Au-delà de la provocation, Will souhaite faire passer un message plus profond : eh oui, tout en assurant la promotion de « l’African Way of Life », ce dernier ne se contente pas seulement de croire au Chicken. S’il a foi en l’authenticité c’est bien parce qu’une personnalité est impossible à brader au Souk. Loin d’être une question de couleur de peau et refusant de créer un « magic système » maraboutant, sachez que la marque Blédardise pousse surtout à réfléchir à la question de l’immigration. Une manière d’éduquer les acheteurs sans qu’ils s’en rendent compte en jouant sur les stéréotypes pour mieux s’en détacher. Le pari de Wilfried est donc gagné : identitaire mais non communautaire, sa marque est portée à toutes les sauces par les classes sociales désirant partir à la découverte de l’autre. Loin de creuser le fossé entre les origines, on la considère comme très éclectique.. En un mot, avoir une étiquette Blédardise dans le dos, c’est comme afficher une ouverture d’esprit capable de dépasser les étiquettes culturelles. « Vous a-t-on dit qu’il fallait être un marin pour porter du petit bateau? »

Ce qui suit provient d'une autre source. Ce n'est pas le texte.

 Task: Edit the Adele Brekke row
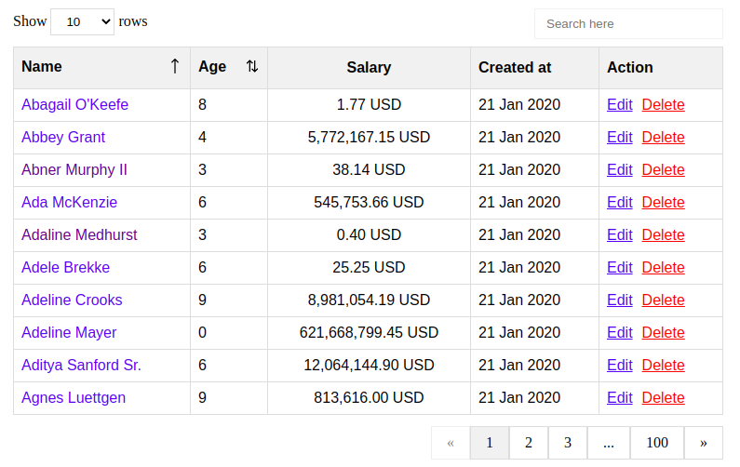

Pour que les lyonnais continuent d’être « Fresh like a bledard » et de « s’enjailler » tout en gardant la banane, Willfried prévoit de garder son identité mais de s’adapter au marché. Il souhaite également s’installer dans des shops lyonnais armé cette fois de différents imprimés et d’une nouvelle collection pour les gazelles. Et si à long terme, cet audacieux vise le territoire international sachez qu’il n’en oublie pas moins l’Afrique et son désir de faire travailler son pays. Le créateur étant actuellement de retour au Cameroun après des années d’absence, je conseille à tous les frenchies de rester aux aguets pour découvrir les nouvelles inspirations qui sortiront de sa valise.

Dans l’attente, gardez en mémoire que quelque soit la direction de son avion, celui-ci tirera toujours une banderole sur laquelle on pourra lire « Keep it real », car son ambition première est bien de nous rappeler à quel point l’audace est sans frontière.